A 2014 study of 10 long-finned pilot whales from the Faeroe Islands plays havoc with this hypothesis. Caught as part of a local hunt in the cold waters of the North Atlantic between Scotland and Iceland, these graceful mammals—also known as blackfish—are actually dolphins. The number of nerve cells making up their highly convolved neocortex was estimated in a few sample slices and then extrapolated to the entire structure. The total came to an astonishing 37.2 billion neurons. Astonishing because this implies that the long-finned pilot whale has about twice as many neocortical neurons as humans do!
If what matters for cognitive performance is the number of neocortical neurons, these dolphins should be smarter than all other extant creatures, including us. Whereas the highly playful and social dolphins exhibit a variety of skills, including the ability to recognize themselves in a mirror, they do not possess language or any readily discernible powers of abstraction that stand out from those of other nonhuman animals. So what gives? Is the complexity of the nerve cells themselves substantially less than cells found in people, or is the way these neurons communicate or learn less sophisticated? We don’t know.

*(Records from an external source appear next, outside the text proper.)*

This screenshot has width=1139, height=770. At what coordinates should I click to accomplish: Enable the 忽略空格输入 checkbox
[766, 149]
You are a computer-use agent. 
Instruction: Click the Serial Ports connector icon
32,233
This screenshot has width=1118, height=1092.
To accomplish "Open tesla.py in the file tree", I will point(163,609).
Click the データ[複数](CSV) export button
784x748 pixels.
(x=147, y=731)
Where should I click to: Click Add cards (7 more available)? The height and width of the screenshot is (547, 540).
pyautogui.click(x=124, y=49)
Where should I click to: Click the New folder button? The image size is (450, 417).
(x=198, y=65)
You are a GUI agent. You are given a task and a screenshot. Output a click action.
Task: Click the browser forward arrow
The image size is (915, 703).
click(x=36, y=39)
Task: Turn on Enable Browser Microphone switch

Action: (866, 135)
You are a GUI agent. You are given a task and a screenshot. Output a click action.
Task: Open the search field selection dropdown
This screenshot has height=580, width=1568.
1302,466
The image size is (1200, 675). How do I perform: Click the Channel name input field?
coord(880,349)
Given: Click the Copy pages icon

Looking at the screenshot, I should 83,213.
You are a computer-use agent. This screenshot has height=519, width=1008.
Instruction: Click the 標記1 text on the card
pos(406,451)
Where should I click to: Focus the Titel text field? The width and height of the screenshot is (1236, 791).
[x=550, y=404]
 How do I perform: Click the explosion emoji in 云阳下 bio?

People forever ask for the single thing that distinguishes humans from all other animals, on the supposition that this one magical property would explain our evolutionary success—the reason we can build vast cities, put people on the moon, write Anna Karenina and compose Eroica. For a while it was assumed that the secret ingredient in the human brain could be a particular type of neuron, so-called spindle or von Economo neurons, named for Baron Constantin von Economo (1876–1931).
But we now know that not only great apes but also whales, dolphins and elephants have these neurons in their frontal cortex. So it is not brain size, relative brain size or absolute number of neurons that distinguishes us. Perhaps our wiring has become more streamlined, our metabolism more efficient, our synapses more sophisticated.
As Charles Darwin surmised, it is very likely a combination of a great many different factors that jointly, over the gradual course of evolution, made us distinct from other species. We are unique, but so is every other species, each in its own way.